### STATED EXERCISE
Identify every line in the entries that contains the word "will", and copy each of those lines in full.

* * *

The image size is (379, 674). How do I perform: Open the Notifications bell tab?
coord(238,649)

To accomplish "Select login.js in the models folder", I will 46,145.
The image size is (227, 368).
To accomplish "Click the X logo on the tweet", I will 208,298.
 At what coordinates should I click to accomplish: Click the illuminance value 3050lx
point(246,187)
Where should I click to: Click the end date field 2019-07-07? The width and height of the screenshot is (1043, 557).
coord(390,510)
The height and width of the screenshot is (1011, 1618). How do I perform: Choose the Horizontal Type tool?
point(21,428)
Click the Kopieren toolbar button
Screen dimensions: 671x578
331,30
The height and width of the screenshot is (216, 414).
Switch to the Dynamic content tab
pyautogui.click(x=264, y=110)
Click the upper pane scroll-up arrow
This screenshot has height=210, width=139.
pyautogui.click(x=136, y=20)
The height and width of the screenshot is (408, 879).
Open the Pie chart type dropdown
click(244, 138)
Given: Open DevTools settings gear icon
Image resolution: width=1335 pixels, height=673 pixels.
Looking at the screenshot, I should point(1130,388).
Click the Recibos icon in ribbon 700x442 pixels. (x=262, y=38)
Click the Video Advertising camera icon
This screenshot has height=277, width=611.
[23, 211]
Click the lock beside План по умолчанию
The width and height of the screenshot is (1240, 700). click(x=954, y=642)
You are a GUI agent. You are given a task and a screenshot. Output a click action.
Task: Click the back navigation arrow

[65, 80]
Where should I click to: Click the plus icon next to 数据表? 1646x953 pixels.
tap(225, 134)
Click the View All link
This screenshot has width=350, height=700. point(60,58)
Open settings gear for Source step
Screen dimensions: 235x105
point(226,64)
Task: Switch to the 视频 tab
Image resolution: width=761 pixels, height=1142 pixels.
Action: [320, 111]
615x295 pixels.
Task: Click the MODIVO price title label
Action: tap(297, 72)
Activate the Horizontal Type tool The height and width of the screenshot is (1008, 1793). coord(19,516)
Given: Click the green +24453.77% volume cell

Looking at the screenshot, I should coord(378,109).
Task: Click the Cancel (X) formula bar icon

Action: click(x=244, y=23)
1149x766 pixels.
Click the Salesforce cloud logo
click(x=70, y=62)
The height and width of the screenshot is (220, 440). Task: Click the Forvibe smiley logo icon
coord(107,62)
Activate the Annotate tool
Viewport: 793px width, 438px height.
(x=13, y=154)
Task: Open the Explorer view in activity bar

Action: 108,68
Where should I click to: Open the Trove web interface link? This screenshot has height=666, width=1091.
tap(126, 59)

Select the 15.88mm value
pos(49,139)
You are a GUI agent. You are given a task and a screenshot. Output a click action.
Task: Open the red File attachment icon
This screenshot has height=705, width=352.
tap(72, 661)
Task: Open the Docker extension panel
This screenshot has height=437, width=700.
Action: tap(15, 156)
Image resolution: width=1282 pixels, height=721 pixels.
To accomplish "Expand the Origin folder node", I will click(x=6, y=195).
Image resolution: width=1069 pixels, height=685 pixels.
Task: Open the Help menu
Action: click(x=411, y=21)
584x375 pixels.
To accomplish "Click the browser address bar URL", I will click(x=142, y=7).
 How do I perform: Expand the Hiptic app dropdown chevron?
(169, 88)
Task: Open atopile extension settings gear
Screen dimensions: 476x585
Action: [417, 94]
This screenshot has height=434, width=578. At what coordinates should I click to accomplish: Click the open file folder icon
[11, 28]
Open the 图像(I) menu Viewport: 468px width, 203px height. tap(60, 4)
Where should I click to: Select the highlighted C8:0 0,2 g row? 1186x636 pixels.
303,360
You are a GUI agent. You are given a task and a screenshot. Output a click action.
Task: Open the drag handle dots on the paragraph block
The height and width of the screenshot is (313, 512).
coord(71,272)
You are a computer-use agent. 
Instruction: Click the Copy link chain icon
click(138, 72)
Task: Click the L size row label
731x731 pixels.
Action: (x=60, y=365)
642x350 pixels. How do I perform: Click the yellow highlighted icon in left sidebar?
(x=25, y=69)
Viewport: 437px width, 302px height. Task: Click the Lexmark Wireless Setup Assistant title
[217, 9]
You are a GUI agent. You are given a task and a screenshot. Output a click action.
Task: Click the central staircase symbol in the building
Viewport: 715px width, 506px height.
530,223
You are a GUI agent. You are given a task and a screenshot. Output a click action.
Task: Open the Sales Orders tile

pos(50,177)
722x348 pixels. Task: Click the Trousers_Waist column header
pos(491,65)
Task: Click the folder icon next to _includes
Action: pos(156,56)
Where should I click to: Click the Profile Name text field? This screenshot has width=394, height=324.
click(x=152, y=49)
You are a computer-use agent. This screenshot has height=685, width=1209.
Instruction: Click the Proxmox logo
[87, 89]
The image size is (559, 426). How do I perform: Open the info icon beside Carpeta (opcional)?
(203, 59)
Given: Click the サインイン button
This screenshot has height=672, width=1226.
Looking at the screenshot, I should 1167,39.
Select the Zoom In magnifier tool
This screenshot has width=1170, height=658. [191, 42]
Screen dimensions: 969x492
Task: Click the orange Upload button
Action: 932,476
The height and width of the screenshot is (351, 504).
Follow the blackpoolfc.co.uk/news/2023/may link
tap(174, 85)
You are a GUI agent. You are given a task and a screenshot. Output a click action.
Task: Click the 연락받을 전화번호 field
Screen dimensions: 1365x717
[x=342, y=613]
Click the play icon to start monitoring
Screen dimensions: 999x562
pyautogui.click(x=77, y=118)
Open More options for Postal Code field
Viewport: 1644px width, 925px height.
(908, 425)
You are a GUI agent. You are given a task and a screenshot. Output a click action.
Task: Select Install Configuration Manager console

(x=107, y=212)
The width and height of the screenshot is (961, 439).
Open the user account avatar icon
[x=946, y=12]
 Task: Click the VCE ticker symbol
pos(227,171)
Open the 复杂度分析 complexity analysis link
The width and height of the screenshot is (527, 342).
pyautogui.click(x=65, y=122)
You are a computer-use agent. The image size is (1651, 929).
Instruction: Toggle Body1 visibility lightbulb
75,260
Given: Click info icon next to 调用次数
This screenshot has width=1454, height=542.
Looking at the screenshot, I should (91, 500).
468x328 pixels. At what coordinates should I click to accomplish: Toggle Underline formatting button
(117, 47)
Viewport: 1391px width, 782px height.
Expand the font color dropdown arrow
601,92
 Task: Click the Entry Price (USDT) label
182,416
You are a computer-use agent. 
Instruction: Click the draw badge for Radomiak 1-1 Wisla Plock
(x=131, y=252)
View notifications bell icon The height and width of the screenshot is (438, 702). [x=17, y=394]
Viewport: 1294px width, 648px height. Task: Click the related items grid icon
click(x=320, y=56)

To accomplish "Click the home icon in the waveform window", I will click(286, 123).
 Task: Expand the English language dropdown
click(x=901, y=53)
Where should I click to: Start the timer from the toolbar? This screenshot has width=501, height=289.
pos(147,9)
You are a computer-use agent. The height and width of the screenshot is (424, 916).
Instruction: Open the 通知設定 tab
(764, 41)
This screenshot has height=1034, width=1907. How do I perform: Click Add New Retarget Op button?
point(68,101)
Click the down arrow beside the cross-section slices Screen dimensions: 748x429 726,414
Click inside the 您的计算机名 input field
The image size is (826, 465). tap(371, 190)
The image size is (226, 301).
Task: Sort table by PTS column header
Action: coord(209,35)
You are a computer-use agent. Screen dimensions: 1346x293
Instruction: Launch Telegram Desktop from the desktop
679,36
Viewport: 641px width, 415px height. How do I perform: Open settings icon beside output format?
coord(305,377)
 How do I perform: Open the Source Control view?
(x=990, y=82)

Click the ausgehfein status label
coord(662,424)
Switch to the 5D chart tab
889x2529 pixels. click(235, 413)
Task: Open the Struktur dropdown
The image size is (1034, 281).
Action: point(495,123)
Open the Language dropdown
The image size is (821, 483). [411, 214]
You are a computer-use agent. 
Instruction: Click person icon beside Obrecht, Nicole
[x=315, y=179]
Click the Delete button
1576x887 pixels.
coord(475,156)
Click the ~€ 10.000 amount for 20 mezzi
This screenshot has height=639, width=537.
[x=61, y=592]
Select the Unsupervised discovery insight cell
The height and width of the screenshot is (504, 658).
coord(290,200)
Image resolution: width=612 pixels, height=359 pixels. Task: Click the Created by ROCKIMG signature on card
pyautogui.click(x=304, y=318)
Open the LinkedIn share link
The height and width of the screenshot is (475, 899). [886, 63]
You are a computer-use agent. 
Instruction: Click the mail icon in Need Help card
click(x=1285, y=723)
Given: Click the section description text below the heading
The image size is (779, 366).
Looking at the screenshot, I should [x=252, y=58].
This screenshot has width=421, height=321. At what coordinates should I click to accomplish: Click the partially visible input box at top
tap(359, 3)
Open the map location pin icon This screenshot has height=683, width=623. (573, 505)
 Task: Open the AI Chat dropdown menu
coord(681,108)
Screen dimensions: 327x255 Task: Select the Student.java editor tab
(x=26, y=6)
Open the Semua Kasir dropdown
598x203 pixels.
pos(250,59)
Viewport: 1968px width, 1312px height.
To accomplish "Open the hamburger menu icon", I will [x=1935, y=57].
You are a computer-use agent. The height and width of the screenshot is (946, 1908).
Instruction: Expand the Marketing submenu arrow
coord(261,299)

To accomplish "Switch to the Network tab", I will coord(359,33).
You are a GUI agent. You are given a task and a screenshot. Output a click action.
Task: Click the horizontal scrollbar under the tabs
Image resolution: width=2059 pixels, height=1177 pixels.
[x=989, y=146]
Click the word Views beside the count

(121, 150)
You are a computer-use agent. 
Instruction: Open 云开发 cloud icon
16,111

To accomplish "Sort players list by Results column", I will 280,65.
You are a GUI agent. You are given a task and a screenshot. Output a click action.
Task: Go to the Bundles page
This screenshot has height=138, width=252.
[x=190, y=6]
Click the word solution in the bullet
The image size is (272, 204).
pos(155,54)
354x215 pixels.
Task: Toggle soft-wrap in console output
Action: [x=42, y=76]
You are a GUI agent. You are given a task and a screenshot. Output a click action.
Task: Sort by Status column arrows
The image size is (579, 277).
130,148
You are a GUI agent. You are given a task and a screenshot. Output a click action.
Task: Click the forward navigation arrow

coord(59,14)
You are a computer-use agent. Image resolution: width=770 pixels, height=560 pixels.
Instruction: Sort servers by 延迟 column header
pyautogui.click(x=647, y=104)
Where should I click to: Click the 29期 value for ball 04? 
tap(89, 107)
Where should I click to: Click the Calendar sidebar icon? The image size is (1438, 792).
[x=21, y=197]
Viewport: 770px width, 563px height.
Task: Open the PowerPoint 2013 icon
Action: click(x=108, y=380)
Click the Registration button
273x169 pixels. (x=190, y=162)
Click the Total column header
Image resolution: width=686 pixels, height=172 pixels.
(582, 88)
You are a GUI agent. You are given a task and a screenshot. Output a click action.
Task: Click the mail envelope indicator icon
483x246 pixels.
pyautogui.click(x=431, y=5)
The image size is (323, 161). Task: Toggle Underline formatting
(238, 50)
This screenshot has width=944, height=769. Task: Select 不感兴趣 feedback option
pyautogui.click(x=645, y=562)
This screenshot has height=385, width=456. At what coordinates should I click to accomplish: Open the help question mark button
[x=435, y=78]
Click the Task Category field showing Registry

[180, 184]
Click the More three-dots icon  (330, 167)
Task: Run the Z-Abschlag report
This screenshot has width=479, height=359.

* * *

### SOLUTION TO THIS TASK
To accomplish "Select login.js in the models folder", I will 46,145.
To accomplish "Click the X logo on the tweet", I will 208,298.
To accomplish "Expand the Origin folder node", I will click(x=6, y=195).
To accomplish "Click the browser address bar URL", I will click(x=142, y=7).
To accomplish "Click the home icon in the waveform window", I will click(286, 123).
To accomplish "Open the hamburger menu icon", I will [x=1935, y=57].
To accomplish "Switch to the Network tab", I will coord(359,33).
To accomplish "Sort players list by Results column", I will 280,65.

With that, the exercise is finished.